■ Required work:
The lines to be extracted begin at the line containing "Instruction: Minimize the" and end at the last line of the data below; copy them exactly and leave out the pictures.

[Excerpted data Boundary: Start]

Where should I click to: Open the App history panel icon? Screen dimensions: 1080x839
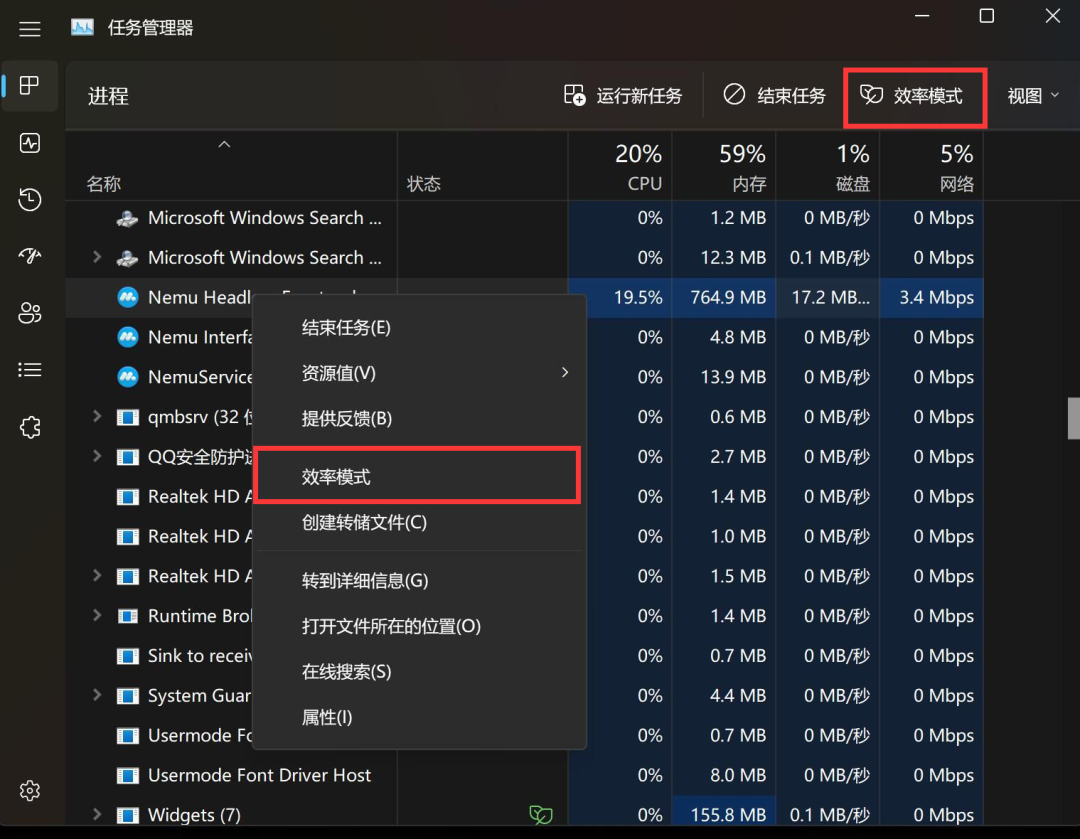(30, 199)
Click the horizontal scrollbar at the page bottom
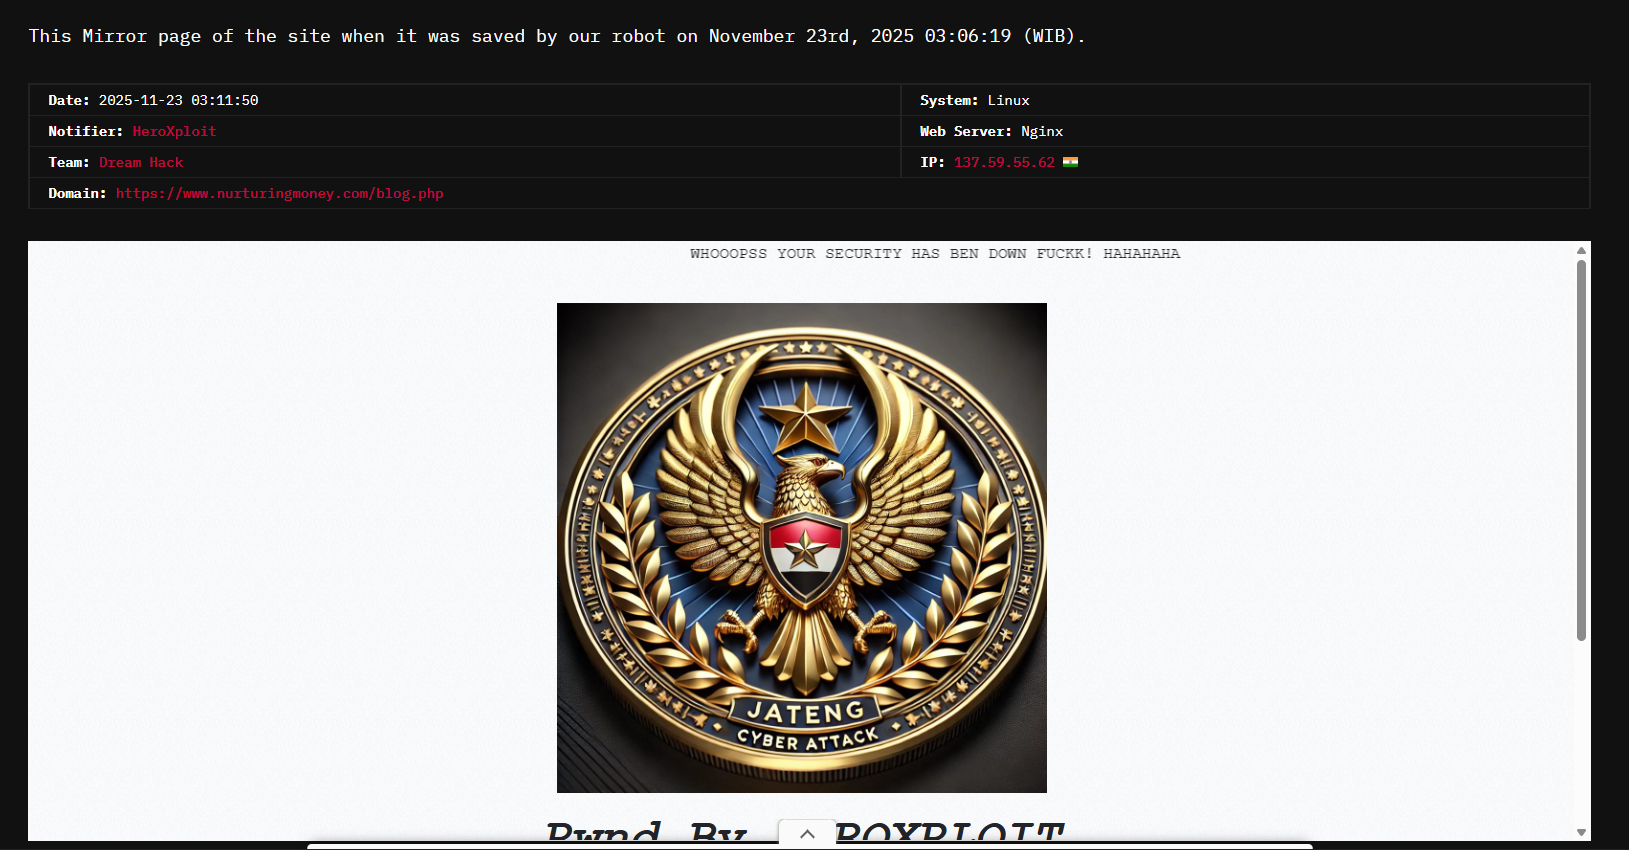 [x=809, y=846]
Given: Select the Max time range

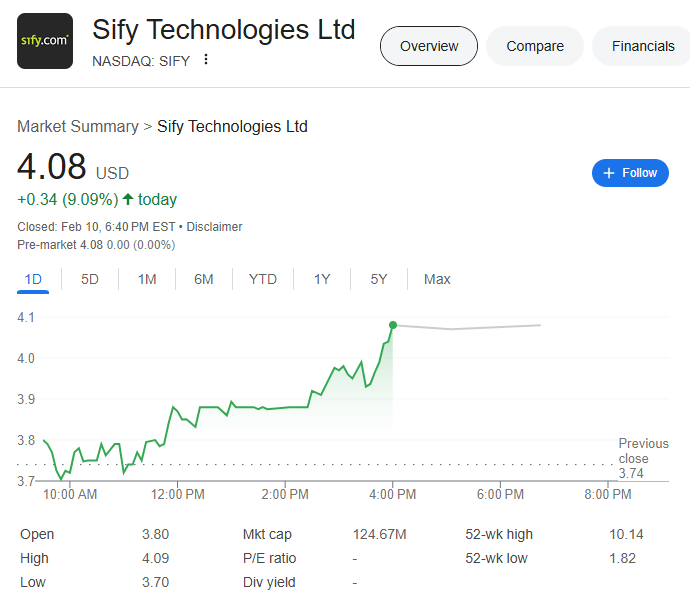Looking at the screenshot, I should (x=437, y=279).
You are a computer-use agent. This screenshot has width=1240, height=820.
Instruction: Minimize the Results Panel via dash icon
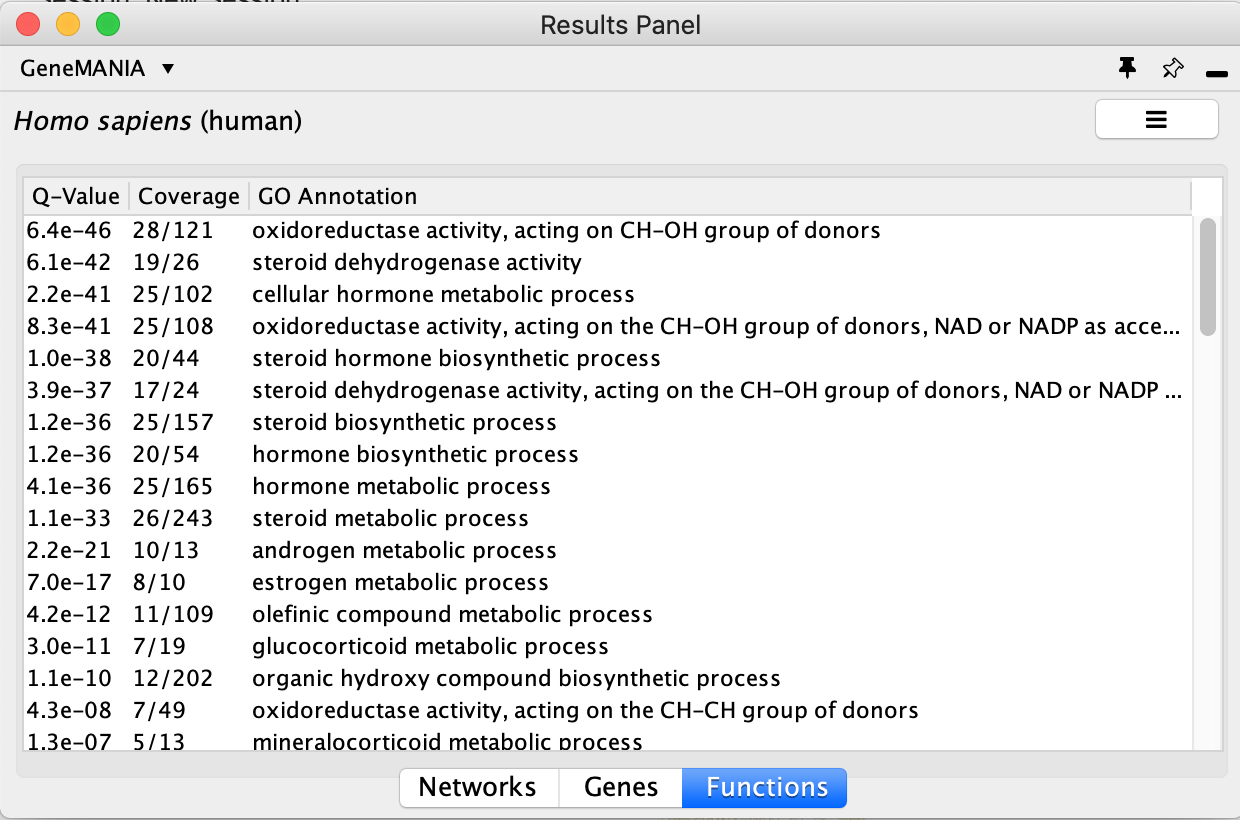[x=1216, y=73]
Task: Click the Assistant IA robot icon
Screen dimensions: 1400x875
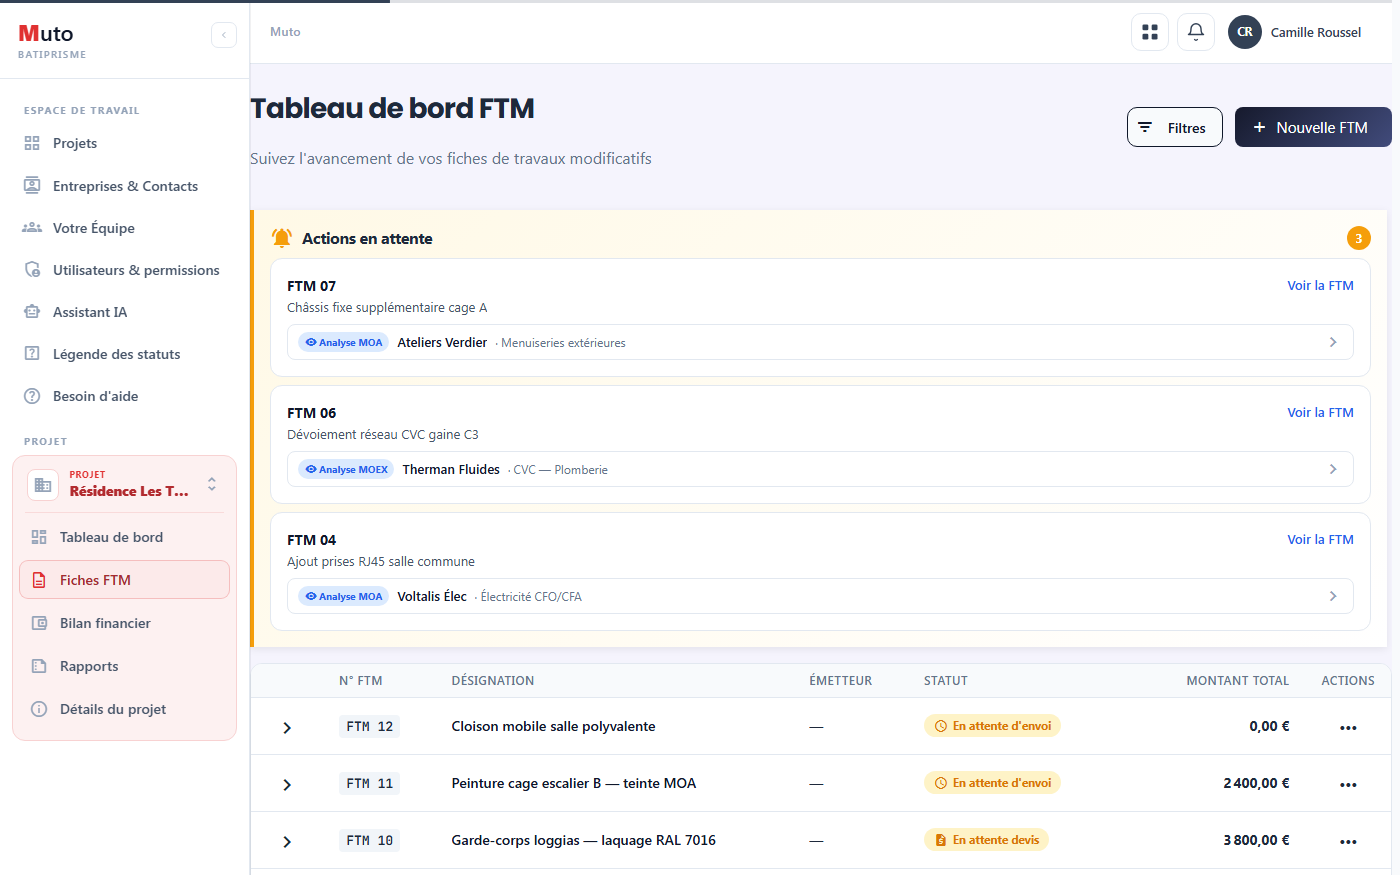Action: (32, 312)
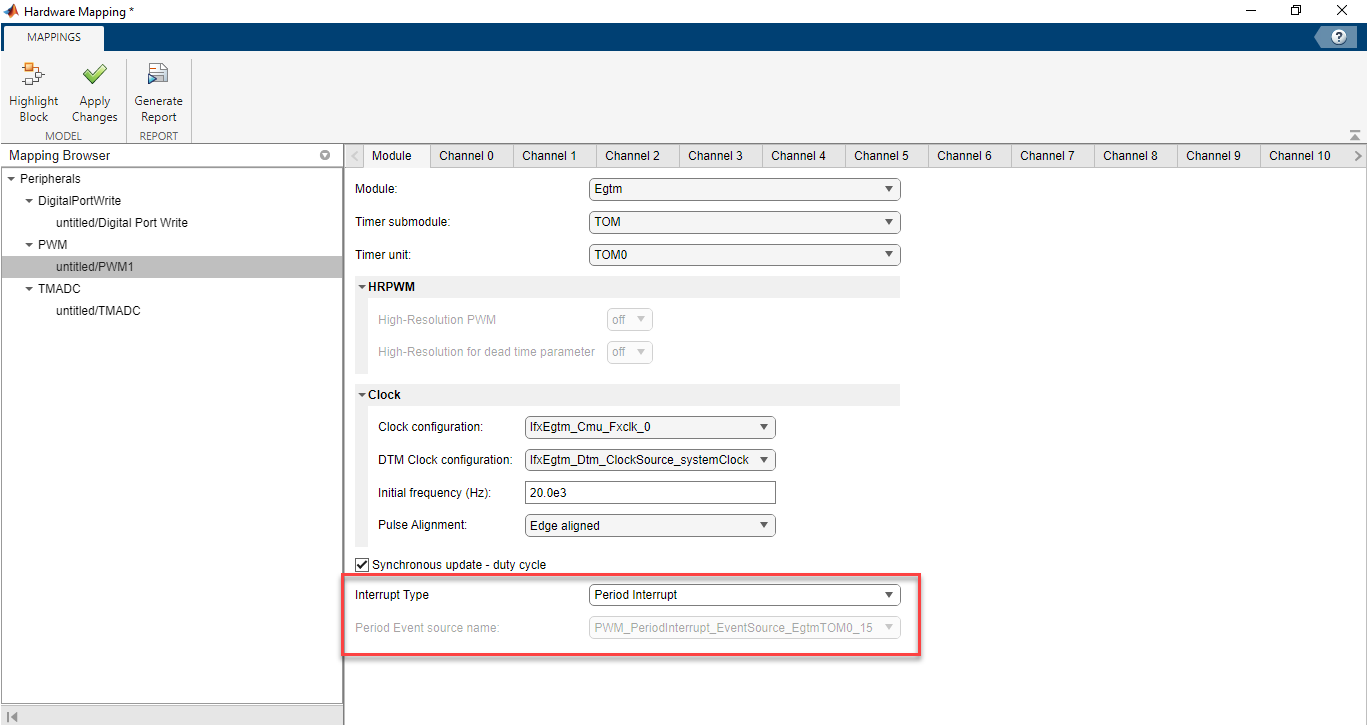The height and width of the screenshot is (725, 1367).
Task: Select untitled/TMADC in the Mapping Browser
Action: click(x=98, y=311)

[Excerpted data Boundary: End]

■ Solution to this problem:
Instruction: Minimize the Results Panel via dash icon
[x=1216, y=73]
Task: Click the Assistant IA robot icon
Screen dimensions: 1400x875
Action: (32, 312)
The height and width of the screenshot is (725, 1367).
Task: Select untitled/TMADC in the Mapping Browser
Action: click(x=98, y=311)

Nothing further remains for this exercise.